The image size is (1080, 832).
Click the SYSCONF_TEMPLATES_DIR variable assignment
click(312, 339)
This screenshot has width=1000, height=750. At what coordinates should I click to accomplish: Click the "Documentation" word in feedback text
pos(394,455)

——

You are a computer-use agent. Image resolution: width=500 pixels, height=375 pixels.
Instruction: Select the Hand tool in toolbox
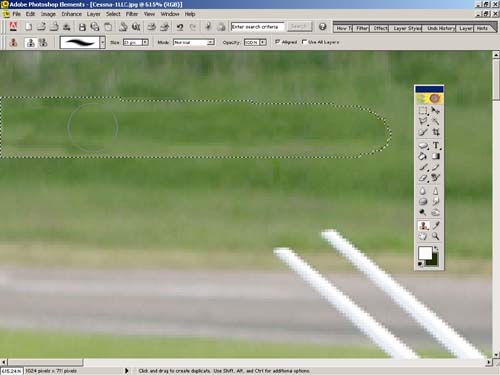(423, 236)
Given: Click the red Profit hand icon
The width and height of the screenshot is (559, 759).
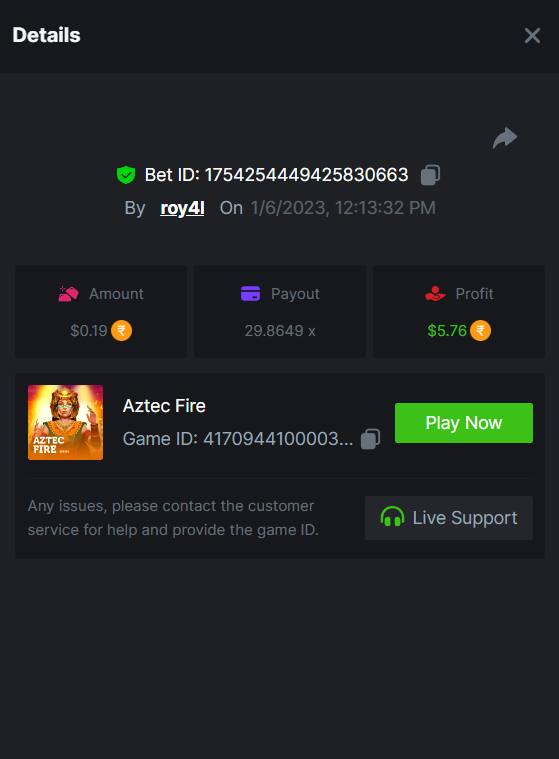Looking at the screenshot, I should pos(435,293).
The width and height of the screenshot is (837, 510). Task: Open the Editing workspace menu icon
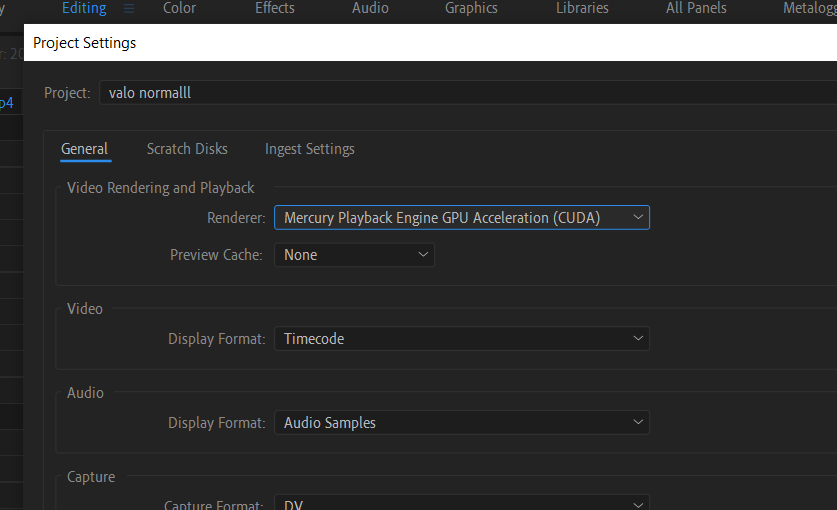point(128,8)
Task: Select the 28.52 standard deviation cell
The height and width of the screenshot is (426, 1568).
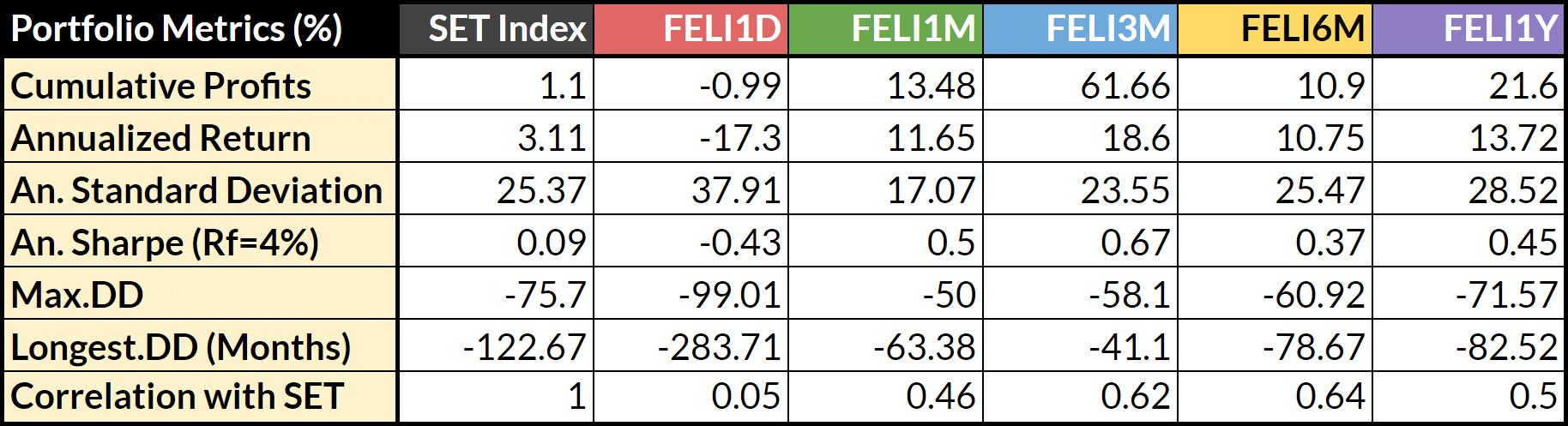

——

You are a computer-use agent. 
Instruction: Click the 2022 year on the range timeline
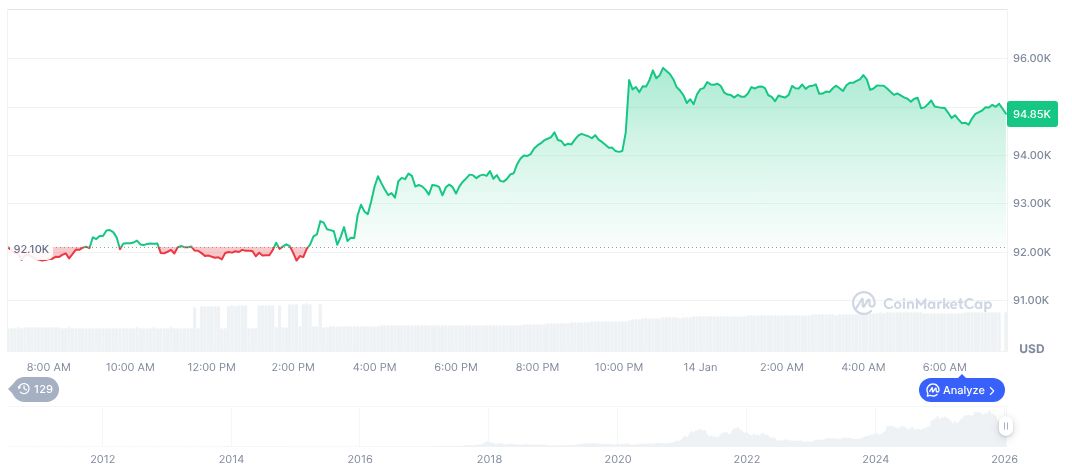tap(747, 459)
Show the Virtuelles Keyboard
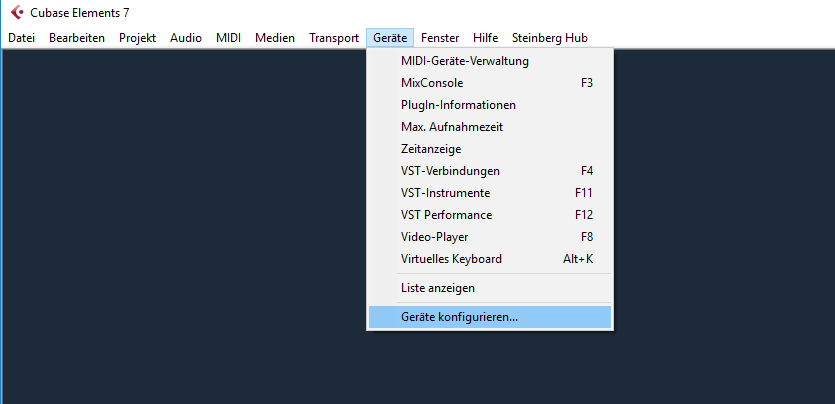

——

The expected answer holds each line from the listing above where the string "computer" is present.

You are a computer-use agent. Image resolution: width=500 pixels, height=375 pixels.
You are a computer-use agent. 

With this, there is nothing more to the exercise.